**GIVEN ENTRIES**
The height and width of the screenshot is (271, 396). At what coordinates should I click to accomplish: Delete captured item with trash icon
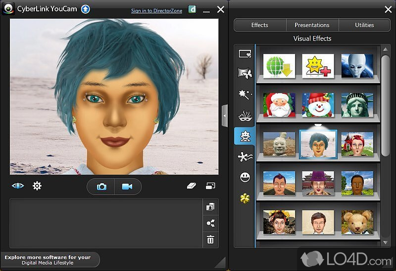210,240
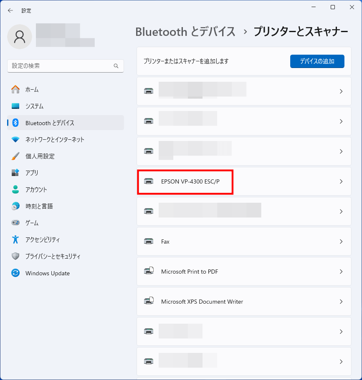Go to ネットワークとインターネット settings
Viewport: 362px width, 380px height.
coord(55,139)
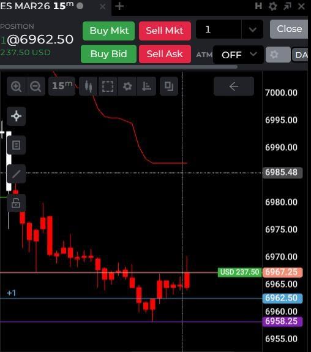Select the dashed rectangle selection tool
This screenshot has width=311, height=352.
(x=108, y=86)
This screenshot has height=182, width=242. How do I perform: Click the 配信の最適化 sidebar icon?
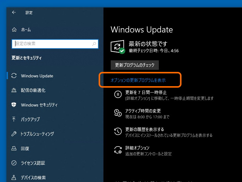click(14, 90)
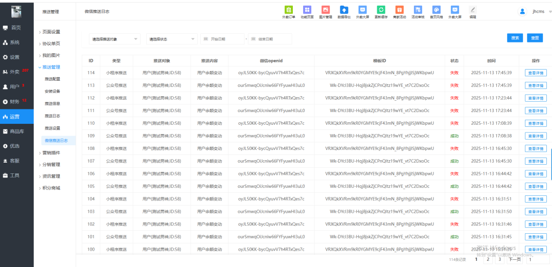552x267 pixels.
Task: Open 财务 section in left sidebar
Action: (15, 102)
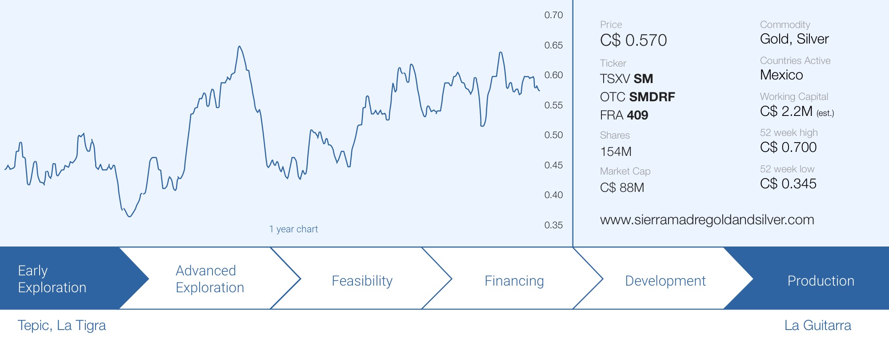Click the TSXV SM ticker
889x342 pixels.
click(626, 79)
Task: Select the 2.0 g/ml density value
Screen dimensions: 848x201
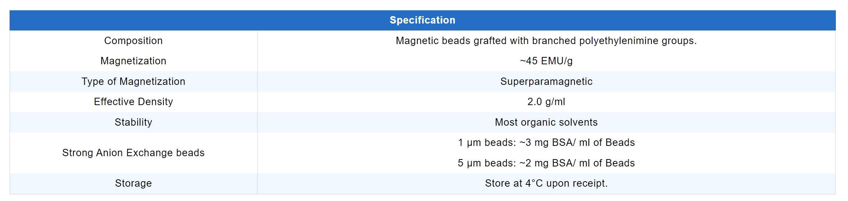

--

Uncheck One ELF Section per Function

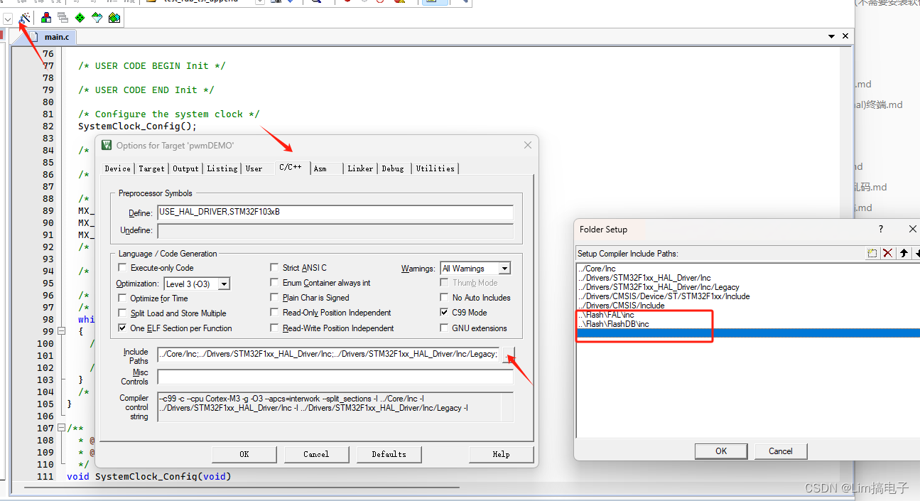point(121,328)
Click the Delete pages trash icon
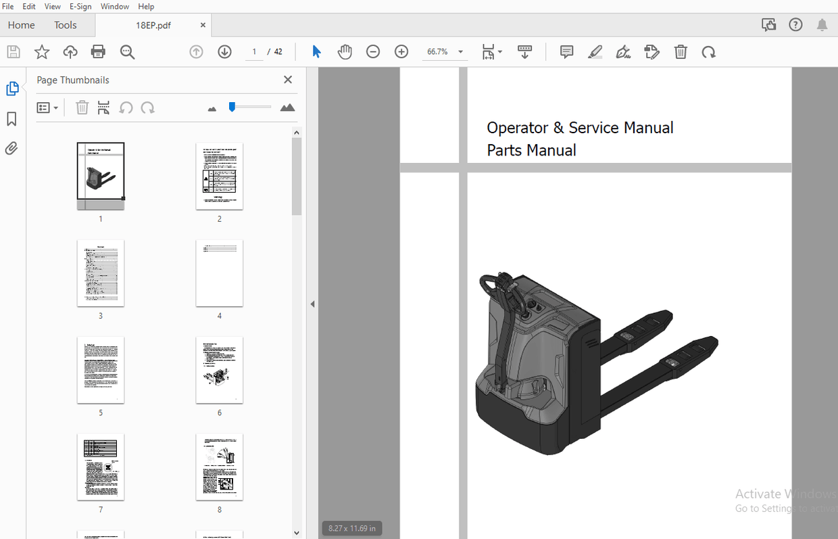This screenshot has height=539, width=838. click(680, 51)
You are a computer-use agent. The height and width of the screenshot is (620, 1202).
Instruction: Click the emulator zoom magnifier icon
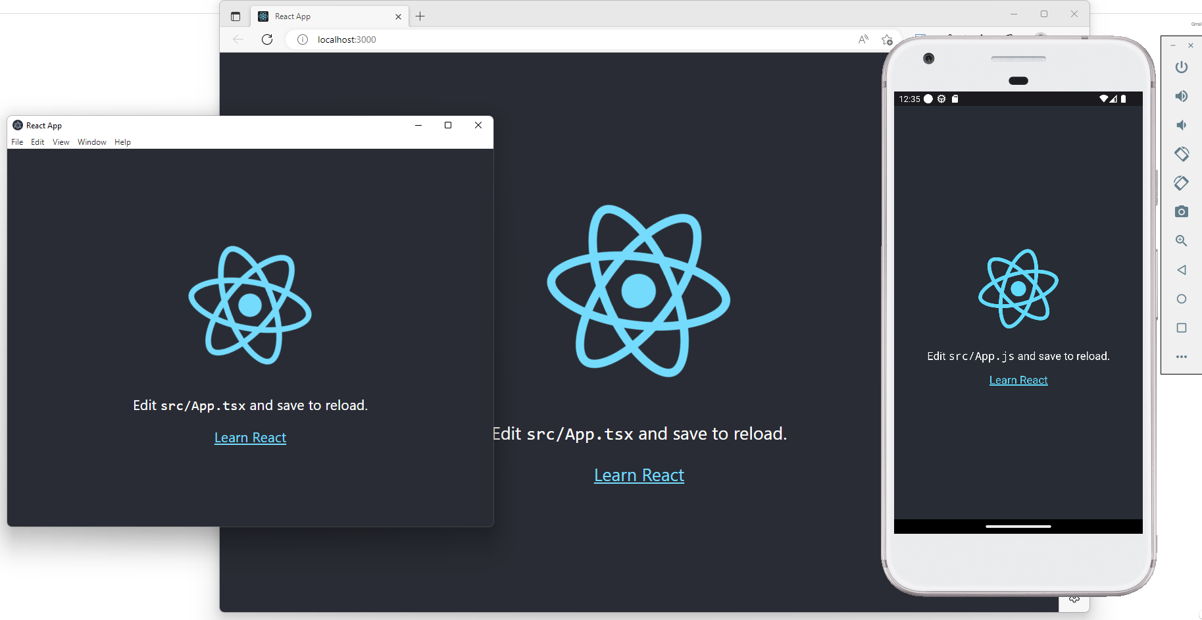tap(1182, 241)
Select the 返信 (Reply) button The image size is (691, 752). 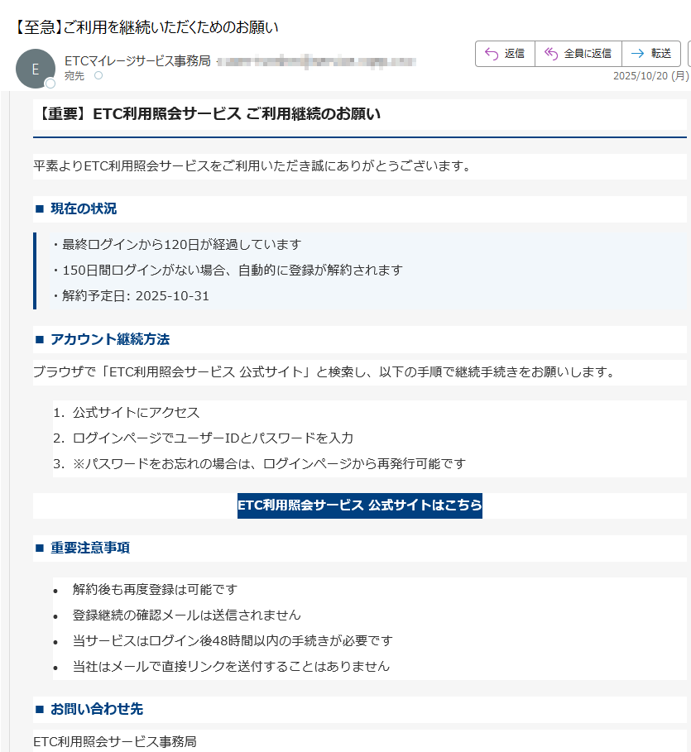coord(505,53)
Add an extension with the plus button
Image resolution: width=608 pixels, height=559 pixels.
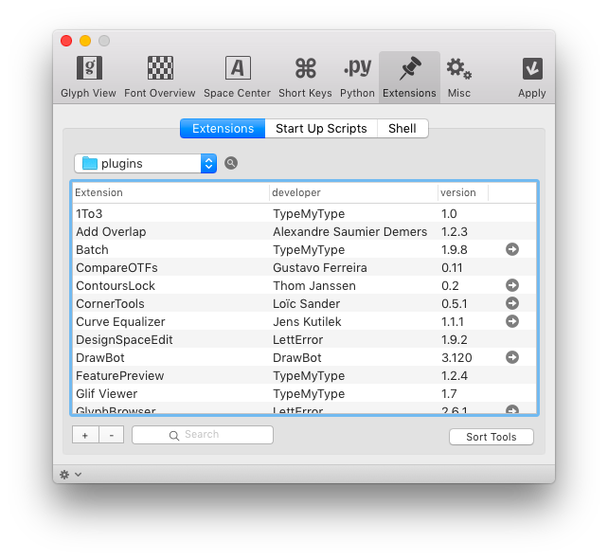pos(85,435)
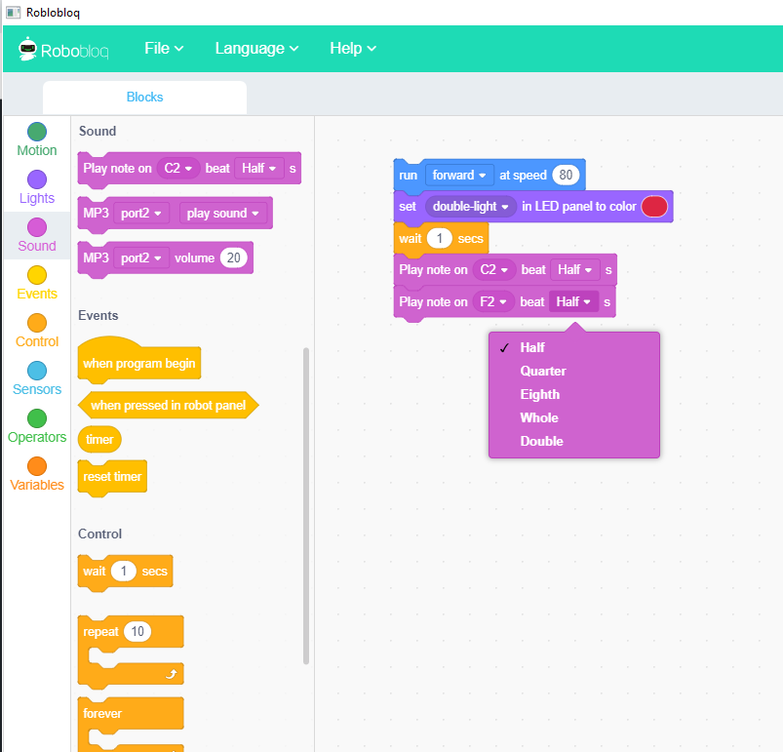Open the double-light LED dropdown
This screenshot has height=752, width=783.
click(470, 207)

...

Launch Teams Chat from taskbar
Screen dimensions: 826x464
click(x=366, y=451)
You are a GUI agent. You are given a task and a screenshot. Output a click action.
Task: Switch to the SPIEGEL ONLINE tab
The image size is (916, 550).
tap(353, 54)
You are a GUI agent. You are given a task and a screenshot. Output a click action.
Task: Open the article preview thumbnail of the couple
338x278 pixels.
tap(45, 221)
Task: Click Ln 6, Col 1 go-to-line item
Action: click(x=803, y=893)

**WHAT YOU ARE ASKED TO DO**
Reproduce the lines of the listing word for word, starting at the line containing "The height and width of the screenshot is (271, 396)." and ending at the line containing "(x=108, y=86)". Leave the pictures out of your answer.

**THE OUTPUT**
The height and width of the screenshot is (271, 396). At what coordinates should I click to accomplish: Delete captured item with trash icon
210,240
Go to ネットワークとインターネット settings
Viewport: 362px width, 380px height.
coord(55,139)
Select the dashed rectangle selection tool
This screenshot has width=311, height=352.
(x=108, y=86)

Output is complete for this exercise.